Work to complete: In how many lines of the data below does the word "gear" appear? Reply with the number and nothing more.

Task material:
• • •
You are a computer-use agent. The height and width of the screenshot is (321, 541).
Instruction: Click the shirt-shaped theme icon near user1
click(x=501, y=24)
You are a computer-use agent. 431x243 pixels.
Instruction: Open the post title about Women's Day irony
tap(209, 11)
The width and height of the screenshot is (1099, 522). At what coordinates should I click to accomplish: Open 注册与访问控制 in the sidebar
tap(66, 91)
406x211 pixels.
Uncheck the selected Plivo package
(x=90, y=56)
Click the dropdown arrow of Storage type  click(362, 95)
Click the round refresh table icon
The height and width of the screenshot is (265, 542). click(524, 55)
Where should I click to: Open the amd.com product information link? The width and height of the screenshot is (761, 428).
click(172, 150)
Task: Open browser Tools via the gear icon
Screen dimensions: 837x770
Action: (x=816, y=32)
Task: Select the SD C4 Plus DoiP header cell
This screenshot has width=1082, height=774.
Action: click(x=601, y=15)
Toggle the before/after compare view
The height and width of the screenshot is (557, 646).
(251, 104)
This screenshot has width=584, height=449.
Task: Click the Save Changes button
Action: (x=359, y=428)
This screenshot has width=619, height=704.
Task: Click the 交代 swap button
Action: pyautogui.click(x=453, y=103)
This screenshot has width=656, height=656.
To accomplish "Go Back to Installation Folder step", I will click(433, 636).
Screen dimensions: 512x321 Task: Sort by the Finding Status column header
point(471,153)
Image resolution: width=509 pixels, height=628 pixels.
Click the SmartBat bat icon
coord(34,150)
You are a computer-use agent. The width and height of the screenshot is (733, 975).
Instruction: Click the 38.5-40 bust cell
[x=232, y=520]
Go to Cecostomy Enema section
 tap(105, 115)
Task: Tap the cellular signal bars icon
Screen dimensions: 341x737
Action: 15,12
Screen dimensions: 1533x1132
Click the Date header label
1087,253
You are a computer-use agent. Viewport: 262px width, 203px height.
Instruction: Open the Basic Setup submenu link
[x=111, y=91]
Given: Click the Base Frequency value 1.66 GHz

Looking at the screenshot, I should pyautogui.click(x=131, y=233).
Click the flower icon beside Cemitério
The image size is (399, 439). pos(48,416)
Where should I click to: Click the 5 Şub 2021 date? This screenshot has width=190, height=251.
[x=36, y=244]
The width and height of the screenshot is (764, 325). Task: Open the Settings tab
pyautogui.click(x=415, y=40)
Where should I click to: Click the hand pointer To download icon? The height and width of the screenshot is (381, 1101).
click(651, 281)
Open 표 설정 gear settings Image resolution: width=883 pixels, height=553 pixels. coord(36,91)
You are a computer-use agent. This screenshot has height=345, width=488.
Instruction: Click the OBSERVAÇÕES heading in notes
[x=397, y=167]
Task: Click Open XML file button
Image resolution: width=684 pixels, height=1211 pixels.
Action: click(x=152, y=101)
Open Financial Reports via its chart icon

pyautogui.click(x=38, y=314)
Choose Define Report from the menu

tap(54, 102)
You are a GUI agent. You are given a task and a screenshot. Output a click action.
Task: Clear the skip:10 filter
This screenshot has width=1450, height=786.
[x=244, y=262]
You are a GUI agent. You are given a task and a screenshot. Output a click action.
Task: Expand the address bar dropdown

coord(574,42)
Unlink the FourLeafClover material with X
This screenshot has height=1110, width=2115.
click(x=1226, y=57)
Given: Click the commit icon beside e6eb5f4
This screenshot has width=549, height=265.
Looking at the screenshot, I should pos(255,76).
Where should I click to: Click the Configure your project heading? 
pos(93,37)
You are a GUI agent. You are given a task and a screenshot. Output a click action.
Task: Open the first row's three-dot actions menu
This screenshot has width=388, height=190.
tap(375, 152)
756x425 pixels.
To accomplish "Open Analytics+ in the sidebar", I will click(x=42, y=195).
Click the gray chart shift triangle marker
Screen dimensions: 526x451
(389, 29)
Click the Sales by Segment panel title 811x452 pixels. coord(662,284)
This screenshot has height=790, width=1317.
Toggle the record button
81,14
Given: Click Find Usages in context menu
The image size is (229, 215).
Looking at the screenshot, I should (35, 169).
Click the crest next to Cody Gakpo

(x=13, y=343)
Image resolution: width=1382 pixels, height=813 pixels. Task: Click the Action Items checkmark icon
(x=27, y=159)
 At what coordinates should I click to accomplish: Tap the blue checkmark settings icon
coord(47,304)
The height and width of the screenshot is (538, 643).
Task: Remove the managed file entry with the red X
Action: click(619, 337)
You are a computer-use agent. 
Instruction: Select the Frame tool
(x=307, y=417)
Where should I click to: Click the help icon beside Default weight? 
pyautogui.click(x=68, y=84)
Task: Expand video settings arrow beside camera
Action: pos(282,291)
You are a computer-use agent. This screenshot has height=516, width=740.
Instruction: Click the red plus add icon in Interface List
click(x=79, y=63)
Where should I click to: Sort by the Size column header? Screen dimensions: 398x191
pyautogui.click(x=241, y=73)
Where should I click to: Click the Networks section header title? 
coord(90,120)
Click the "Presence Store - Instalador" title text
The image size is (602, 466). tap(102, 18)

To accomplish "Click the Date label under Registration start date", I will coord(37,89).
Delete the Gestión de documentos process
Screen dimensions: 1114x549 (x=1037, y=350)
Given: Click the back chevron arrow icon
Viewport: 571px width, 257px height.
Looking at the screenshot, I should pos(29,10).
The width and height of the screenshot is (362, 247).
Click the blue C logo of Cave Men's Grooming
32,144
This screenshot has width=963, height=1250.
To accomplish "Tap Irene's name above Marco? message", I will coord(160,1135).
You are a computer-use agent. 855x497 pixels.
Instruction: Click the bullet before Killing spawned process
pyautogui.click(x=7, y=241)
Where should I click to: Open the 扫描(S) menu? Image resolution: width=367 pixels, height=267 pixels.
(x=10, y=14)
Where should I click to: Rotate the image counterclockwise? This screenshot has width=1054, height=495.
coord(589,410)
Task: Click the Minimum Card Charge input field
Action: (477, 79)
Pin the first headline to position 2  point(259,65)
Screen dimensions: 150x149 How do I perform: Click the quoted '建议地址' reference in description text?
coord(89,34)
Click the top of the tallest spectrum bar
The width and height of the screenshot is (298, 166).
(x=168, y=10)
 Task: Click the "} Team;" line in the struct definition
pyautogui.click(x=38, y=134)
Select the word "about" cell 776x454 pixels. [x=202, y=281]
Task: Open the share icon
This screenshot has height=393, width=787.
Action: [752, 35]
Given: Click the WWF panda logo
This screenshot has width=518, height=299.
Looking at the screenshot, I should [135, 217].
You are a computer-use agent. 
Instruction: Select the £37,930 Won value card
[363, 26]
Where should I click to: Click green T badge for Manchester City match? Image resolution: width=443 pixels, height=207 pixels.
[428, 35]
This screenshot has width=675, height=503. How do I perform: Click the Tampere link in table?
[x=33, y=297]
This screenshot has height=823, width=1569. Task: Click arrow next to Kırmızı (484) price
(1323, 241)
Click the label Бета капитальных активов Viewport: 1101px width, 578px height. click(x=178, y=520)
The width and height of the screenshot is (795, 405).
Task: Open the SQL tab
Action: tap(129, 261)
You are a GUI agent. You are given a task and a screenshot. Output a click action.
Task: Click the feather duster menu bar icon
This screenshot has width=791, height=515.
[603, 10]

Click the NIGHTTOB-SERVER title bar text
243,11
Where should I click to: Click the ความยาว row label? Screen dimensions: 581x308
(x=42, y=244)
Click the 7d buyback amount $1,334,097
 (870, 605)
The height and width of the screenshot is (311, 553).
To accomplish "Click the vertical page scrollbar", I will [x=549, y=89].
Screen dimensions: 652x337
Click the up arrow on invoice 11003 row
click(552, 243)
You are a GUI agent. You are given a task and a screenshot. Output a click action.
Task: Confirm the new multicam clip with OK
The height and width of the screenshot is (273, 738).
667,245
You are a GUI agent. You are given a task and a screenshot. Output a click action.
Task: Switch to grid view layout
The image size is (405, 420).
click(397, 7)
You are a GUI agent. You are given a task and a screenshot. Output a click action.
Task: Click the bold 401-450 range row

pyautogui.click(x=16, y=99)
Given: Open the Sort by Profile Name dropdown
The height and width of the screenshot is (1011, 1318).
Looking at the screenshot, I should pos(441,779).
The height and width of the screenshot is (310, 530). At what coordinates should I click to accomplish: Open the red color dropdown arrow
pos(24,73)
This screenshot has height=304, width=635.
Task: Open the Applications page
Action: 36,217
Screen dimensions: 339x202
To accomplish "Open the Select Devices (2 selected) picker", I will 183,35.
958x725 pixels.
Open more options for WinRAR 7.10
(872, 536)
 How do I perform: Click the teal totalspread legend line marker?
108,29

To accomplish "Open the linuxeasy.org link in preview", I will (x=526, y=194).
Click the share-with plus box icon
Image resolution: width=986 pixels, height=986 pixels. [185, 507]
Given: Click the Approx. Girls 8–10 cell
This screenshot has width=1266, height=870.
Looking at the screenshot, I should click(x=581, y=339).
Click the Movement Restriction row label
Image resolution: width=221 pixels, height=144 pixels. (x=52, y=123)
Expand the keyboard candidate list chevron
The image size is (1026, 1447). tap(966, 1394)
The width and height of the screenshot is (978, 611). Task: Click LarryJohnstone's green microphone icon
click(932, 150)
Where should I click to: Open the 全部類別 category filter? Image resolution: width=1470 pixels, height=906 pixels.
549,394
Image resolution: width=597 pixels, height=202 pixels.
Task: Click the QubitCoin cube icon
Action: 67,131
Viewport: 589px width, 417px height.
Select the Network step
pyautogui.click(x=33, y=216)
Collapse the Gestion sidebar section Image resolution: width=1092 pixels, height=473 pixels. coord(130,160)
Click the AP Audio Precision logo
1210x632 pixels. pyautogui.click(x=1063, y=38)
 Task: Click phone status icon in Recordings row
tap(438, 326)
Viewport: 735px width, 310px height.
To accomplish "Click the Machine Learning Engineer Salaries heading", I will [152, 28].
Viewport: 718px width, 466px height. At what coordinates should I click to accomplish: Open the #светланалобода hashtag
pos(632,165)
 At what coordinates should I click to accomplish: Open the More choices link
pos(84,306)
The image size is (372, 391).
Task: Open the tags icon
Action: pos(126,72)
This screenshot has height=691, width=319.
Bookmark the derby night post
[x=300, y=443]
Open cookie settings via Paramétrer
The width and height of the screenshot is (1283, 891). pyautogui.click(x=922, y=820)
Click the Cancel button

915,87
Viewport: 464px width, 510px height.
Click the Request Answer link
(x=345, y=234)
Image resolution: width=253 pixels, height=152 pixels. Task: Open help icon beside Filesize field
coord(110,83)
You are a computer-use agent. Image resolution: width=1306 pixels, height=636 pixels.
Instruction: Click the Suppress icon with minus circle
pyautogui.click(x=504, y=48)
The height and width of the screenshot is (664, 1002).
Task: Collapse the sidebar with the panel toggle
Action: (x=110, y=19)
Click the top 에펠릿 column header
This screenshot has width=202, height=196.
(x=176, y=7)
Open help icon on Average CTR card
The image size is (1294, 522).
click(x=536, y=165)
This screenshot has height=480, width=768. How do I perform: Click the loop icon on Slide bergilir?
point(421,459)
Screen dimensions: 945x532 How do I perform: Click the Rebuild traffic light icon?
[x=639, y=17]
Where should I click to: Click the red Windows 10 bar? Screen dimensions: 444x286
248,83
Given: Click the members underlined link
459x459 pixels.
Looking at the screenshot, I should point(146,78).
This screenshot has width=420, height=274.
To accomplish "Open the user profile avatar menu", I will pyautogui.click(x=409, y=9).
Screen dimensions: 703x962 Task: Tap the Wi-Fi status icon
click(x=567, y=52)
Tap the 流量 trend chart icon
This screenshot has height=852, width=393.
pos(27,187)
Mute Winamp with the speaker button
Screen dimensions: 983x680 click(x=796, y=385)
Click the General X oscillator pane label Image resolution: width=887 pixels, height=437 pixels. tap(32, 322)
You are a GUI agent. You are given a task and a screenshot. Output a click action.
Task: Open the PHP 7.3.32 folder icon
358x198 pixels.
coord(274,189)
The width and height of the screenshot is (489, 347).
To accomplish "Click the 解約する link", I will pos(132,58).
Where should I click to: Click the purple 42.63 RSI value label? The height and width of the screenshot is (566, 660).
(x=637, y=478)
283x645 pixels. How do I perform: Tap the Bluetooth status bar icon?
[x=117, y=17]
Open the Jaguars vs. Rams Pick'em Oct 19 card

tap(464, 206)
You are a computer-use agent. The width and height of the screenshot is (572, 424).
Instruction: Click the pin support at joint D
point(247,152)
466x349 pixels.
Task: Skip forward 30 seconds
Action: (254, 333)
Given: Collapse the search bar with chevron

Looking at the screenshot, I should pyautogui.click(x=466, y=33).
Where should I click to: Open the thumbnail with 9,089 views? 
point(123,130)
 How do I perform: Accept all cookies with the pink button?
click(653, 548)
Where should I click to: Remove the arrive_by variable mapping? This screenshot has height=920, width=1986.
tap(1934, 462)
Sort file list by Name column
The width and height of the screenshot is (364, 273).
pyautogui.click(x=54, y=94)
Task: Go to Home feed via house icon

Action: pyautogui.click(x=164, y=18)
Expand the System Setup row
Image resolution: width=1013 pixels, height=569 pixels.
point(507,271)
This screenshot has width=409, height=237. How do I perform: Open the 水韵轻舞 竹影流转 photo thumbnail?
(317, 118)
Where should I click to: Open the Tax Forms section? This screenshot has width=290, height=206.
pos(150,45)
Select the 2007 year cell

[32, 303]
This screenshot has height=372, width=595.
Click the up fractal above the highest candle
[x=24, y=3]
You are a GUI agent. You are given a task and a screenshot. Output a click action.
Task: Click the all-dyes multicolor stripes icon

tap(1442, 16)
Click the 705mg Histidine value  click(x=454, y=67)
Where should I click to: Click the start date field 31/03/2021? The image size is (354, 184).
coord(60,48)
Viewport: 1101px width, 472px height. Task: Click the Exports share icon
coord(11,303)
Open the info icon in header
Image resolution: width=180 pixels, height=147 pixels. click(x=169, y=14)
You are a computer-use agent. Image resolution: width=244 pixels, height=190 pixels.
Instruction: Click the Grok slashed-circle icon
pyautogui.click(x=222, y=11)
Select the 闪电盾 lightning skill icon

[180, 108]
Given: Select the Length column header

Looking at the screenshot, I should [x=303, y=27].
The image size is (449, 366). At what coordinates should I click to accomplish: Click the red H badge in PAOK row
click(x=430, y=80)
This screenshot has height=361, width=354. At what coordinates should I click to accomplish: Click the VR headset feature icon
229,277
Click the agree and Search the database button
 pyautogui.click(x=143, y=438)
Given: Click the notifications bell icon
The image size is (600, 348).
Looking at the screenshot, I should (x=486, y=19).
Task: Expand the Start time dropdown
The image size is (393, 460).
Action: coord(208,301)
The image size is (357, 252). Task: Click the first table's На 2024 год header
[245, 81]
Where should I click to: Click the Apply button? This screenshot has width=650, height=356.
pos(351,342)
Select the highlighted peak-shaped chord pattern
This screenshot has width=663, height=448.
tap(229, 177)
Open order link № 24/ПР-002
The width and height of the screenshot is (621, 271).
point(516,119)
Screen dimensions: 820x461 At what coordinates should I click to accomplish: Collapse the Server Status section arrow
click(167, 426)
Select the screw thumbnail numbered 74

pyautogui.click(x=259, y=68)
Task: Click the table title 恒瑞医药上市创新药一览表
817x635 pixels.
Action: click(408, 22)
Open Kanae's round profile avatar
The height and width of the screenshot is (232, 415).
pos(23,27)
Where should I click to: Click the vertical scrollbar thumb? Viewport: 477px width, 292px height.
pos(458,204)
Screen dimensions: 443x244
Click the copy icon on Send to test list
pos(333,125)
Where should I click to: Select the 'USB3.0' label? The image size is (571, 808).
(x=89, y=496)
• • •
Output below: 2